Having the only criterion for winning be a stopwatch will likely encourage reckless and unsafe practices.
If you're trying to organize a "rope skills" competition, you might take inspiration from the industrial rope access world, e.g., Grimpday (youtube vlog from The Rope Access Channel, CMC GRIMP 2022 held on the USS Iowa). It consists of multiple rope team rescue scenarios, requiring ascending/abseiling, raising/lowering victims, confined space rescues, water hazards, and so forth. Each scenario is judged with time as only a secondary/tertiary factor---main judging criteria include General Safety, Appropriate Rope Techniques, Victim Comfort, Team Management/Dynamics/Communication, Team Conduct & Respect towards organizers/volunteers/other teams, and so forth.
While the rules are written for the industrial rope access world, they give inspiration for a recreational scenario. Here are some paraphrased examples along with suggestions of how they might look for you:
- Saftey Practices and PPE (helmets etc) required at all times; unsafe practices lead to immediate disqualification.
- While systems are being rigged, the stopwatch is running. However, once any system is rigged, a safety observer will call a
SAFETY CHECK. During this period, the clock is STOPPED while knots/anchors/carabiners/mechanical devices are inspected. The team is informed of any deficiencies, which they must correct after the stopwatch is restarted. Consider adopting this verbatim---participants are timed while they rig their rappel system, but timing is halted while it is inspected by a qualified supervisor. Even automobile racing has a separate vehicle safety inspection that is untimed.
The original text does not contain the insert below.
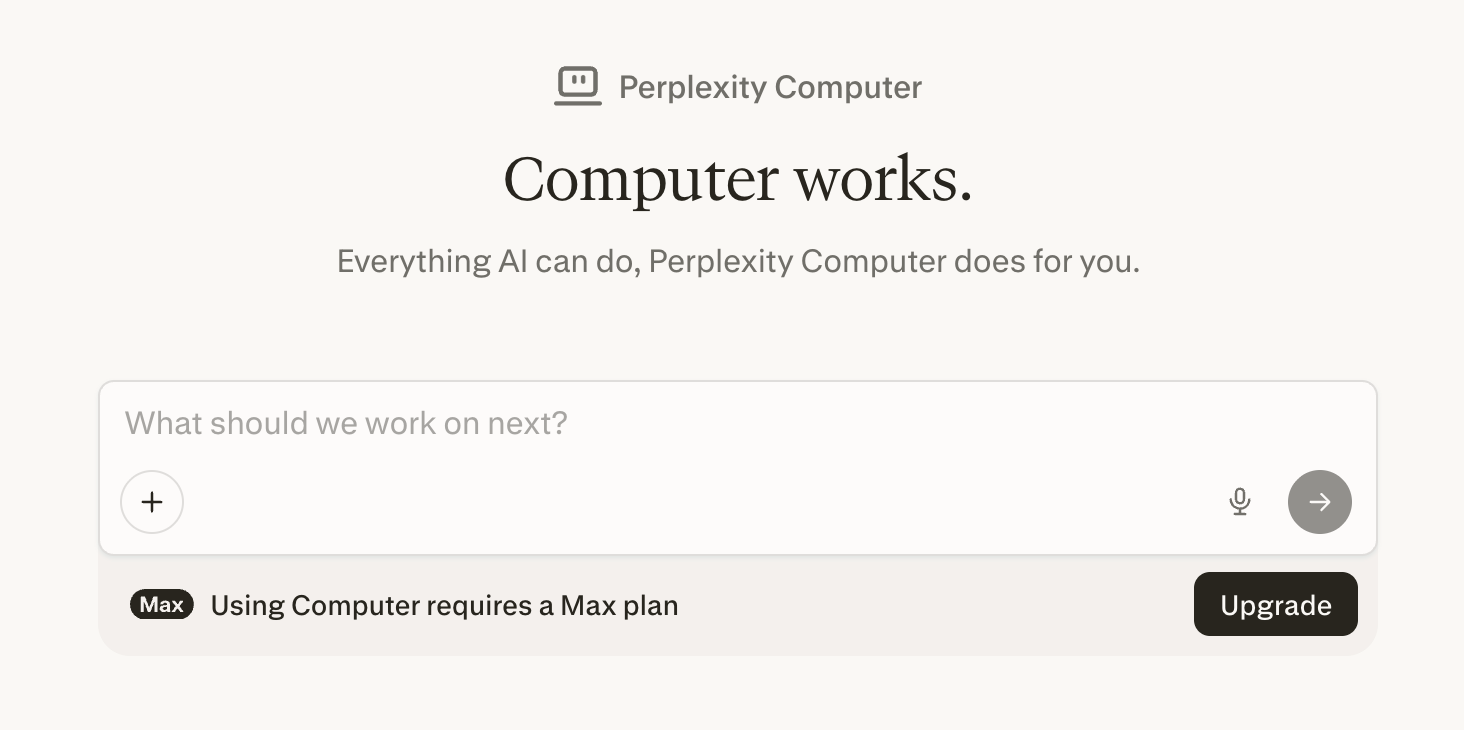Click inside the prompt input field
The width and height of the screenshot is (1464, 730).
pyautogui.click(x=600, y=423)
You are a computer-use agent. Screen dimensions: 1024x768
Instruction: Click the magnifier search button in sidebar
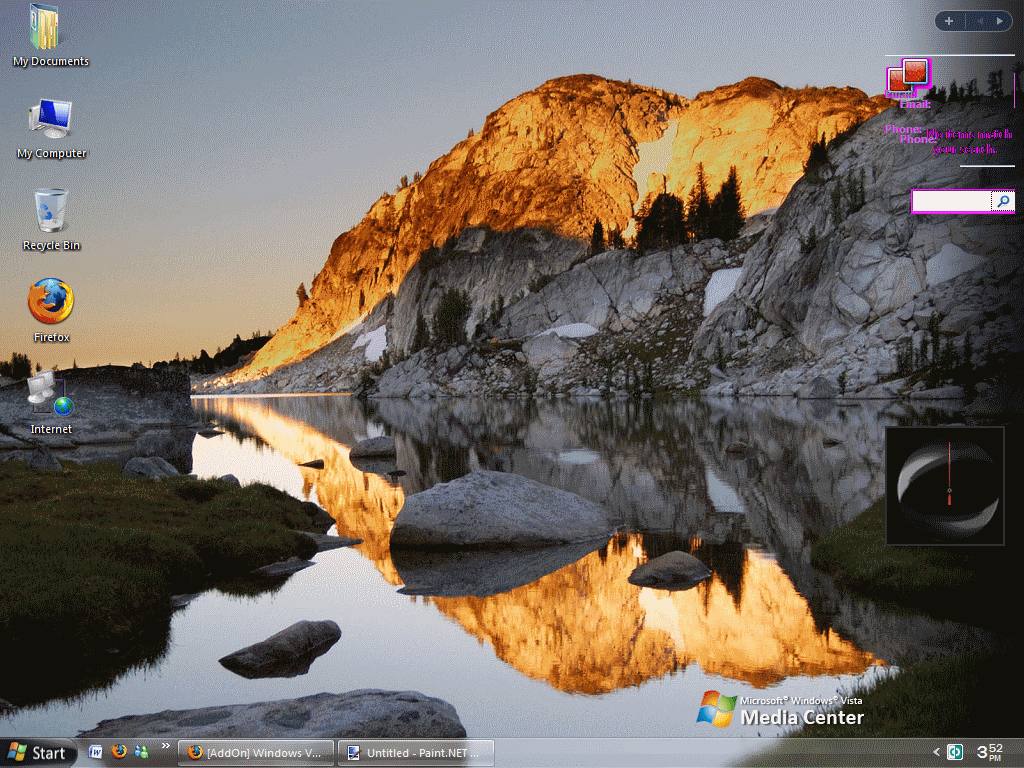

- All participants require certification (e.g., IRATA, SPRAT, NFPA, ...). Have an certification/qualification mandated for all participants. Having someone who has never rappelled/ascended before being involved in a timed competition is a horrible idea. Similarly, have minimum rigging standards for participants: acceptable ascending/abseiling systems & devices and so forth.
- Industrial Rope Access mandates redundancy---completely redundant anchors and connections, never being connected to only a single rope or tether, etc. Consider adding redundancy to the ascending/abseilling events by, e.g., tying participants into a completely separate rope system during the time-stopped safety check and having them belayed by a qualified organizer. Or even an independently rigged auto-belay that is connected during the safety check.
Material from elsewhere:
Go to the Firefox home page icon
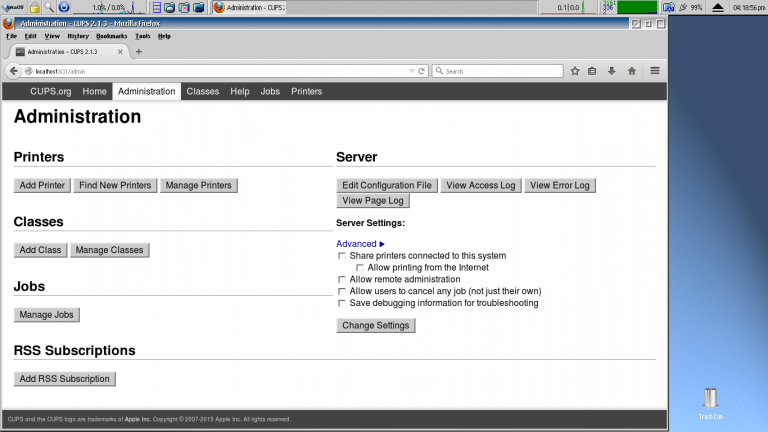Image resolution: width=768 pixels, height=432 pixels. [631, 71]
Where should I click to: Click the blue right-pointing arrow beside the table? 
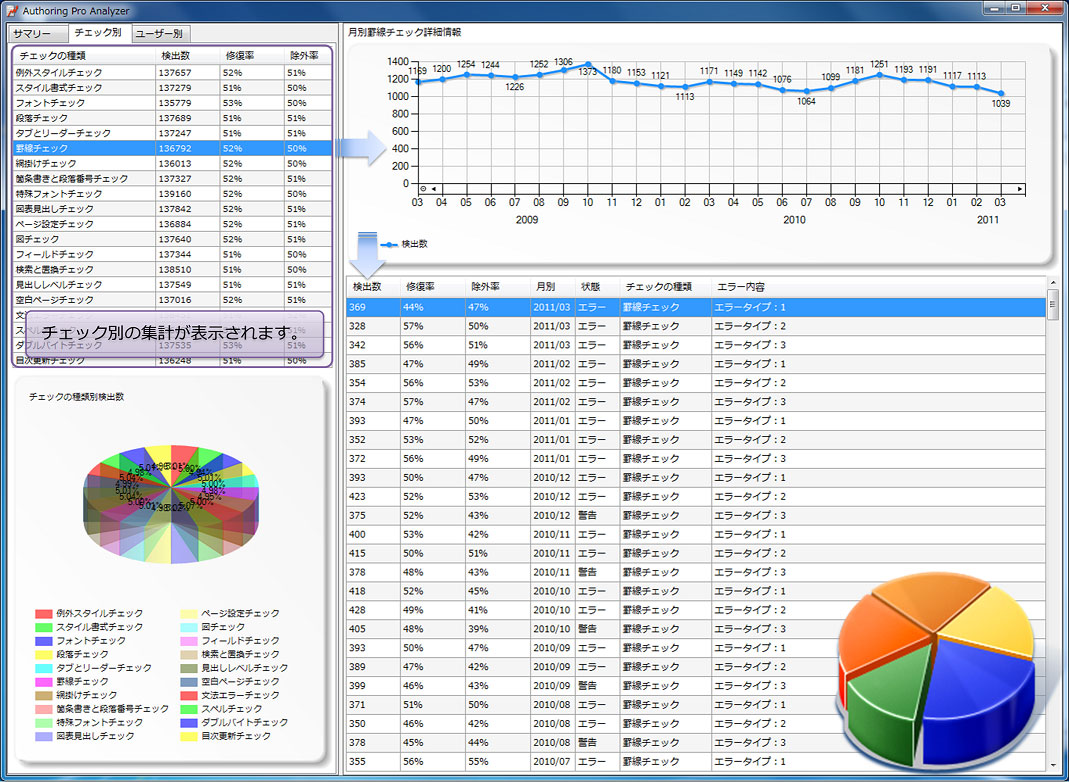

- All systems must be capable of passing the “whistle test” (meaning if the person in control of the lowering or descent operation lets go, the system(s) default to stopping). Mandate assisted braking devices, "third hand" backups, etc.
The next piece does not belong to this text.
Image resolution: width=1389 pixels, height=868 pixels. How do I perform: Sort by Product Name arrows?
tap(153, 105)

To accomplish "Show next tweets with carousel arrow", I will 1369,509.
My local climbing coalition organizes an annual event that you might also take inspiration from. It consists of a timed 14mi (3,500' vert) trail run combined with a climbing competition (untimed) at a local crag. Each route has a pre-rigged toprope with a dedicated belayer; redpointing any given route awards a certain time deduction. The winner is whoever has the lowest net time at the end of the day. By organizing the event in this way, observe how everything related to safety in the vertical world is decoupled from racing & rushing.